CHEESE MARKETS HAVE PLACED A DRAG on farm gate milk prices. CME spot Cheddar blocks started April at $1.80 per pound. By the end of May, those prices dropped to $1.42. This was the first time blocks fell below the $1.50-per-pound mark since June 2021.
AS CHEESE PRICES SLID, June-to-August Class III futures dropped from $18.85 per hundredweight (cwt.) at the close of CME trading on April 3 and settled at $17.75 by May 1. That three-month Class III average closed the month of May at $16.20, a drop of $2.65 per cwt. in 60 days.

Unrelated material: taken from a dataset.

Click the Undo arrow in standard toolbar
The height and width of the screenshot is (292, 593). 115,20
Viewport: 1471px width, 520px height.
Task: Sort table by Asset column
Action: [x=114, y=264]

MOZZARELLA HAS BEEN A REASON that Cheddar prices have slid. As European Union’s Mozzarella values dropped below U.S. prices, some dairy importers have turned to the EU for second and third-quarter purchases. As that situation developed, some domestic milk previously destined for Mozzarella moved into Cheddar cheese plants.
MANY ECONOMISTS PREDICT THE DIP in Cheddar prices will be a short-term situation and that values could rebound within three months. CME futures mirror that sentiment as September-to-December Class III contracts started May at $19.17 and closed the month at $18.45.
CLASS IV FUTURES CONTRACTS were far more stable during April through May trading on the CME. June-to-August contracts started April at $18.56; opened May at $18.43; and finished the month at $18.25. During that same time window, September-to-December contracts moved only 32 cents and closed May trading at $19.10 per cwt.
ON THE FEED FRONT, CORN AND SOYBEAN MEAL followed milk’s movement as September corn futures started April at $5.29 and closed May at $5.13 per bushel. Meanwhile, soybean meal opened April at $407 per ton and ended May at $367 on the CME market.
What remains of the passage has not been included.